「涼しさを帯びていた」
本作の演技について
ーーー萩原さん演じる主人公・彼方と、藤堂さん演じる星野の2人が居酒屋で呑み交わすシーンがありましたが、お2人ともとても説得力のあるお芝居をされています。特に藤堂さんの受けのお芝居が素晴らしく、星野の感情がヒシヒシと伝わってきました。

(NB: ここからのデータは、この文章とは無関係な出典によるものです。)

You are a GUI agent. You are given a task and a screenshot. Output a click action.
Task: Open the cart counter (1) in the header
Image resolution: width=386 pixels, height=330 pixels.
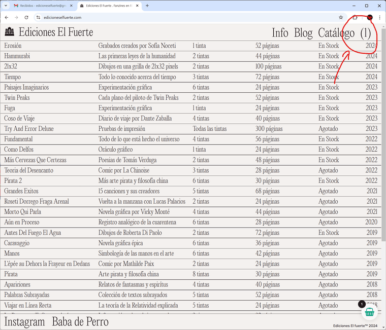coord(366,33)
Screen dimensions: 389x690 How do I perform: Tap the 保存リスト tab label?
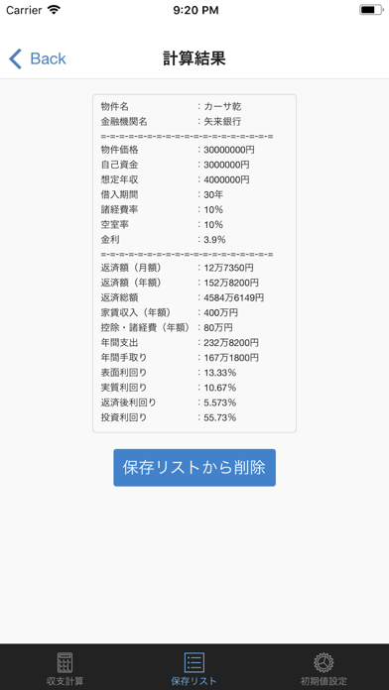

「このシーンでは、とにかくセットにある食べ物を全部食べてくれって言われて(笑)。とんでもないオーダーをしてきたなって思いながら、めちゃくちゃ食ったんですよ。ずっと口に何かを含みながら喋っていたので、凄い制約を課されたなって思ってたんですけど、このシーンで初めて彼方が自分の気持ちを吐露するんですよね。意見あるんだコイツみたいな…。それを受けた瞬間、食べるという制約も忘れてしまうくらい止まってしまって、『あ、自分ちゃんと食らったな』と。そういう感覚になったのを覚えています」
ーーー終盤で星野が独白するシーンがありますが、10分間ほどの長回し・ワンカットで撮影されており、圧巻でした。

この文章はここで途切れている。